The Van der Goude family founded the city of Gouda in the Middle Ages along the bank of the river there. Attractions of interest line the streets of this historic city. Case in point, the Stadhuis is a 15th-century city hall, one of the oldest Gothic city halls in the Netherlands. The Church of St. John, or in Dutch Sint Janskerk, is the longest cathedral in the Netherlands, famed for its stained glass. The church has been a long-time tourist attraction, drawing crowds since the 17th century.

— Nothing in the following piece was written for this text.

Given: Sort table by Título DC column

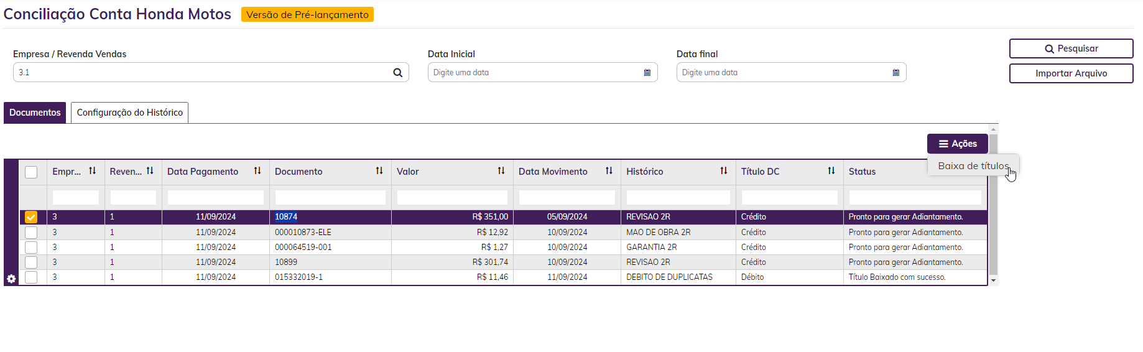Looking at the screenshot, I should [x=831, y=171].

Built in 1667, the Waag (weigh house) was built to weigh the goods that came into the city. Inside is a cheese museum where visitors can learn more of the history of the different varieties of cheese from the Netherlands. During the summer months, a cheese market is held every Thursday. If you're in town, this is something that you don't want to miss. You will be able to see one of the few remaining traditional cheese markets in the country and witness how business used to be done by the town. Make sure that you try a Dutch Stroopwafel, a local treat that originated in the 18th century.
The final city on our list is also the farthest from Amsterdam. About 130 miles and two hours from Amsterdam, Maastricht is not the most easily accessible city in the country, but it is one of the most interesting. Follow the A2 south from Amsterdam to reach the last city on the tour.

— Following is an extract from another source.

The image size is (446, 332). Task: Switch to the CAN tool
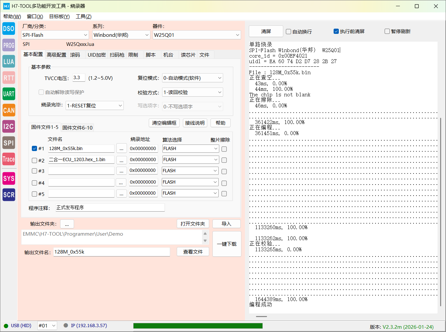[9, 110]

As one of the oldest cities in the country, Maastricht is guaranteed to have plenty of historical sites for travelers to visit. During the Carolingian period, Maastricht was the center of trade and commerce for the empire. Saint Servatius' Basilica is a beautiful example of a Romanesque church. Built at a much later date, the Gothic Sint-Janskerk gives visitors a chance to walk among a truly medieval church. The fortifications of the medieval city are also still standing. Among the best areas of the wall to visit are the Helpoort (literally Hell's Gate) and the Waterpoortje.
No matter your preferences, one of the cities on our list is sure to give you a great place to stay during your visit to the Netherlands. You could probably dedicate a week of exploration to each of these cities, though a tour of all seven can also be done in the same time by focusing on only the most magnificent aspects of each. The only way to do this efficiently and cost effectively is to rent your own car, because public transportation is not as reliable or as inexpensive. You can have it all when you visit these cities from the comfort of your own rental car. So what are you waiting for? Book your rental car today, and you will be on your way to a fun, memory-filled trip that you won't soon forget.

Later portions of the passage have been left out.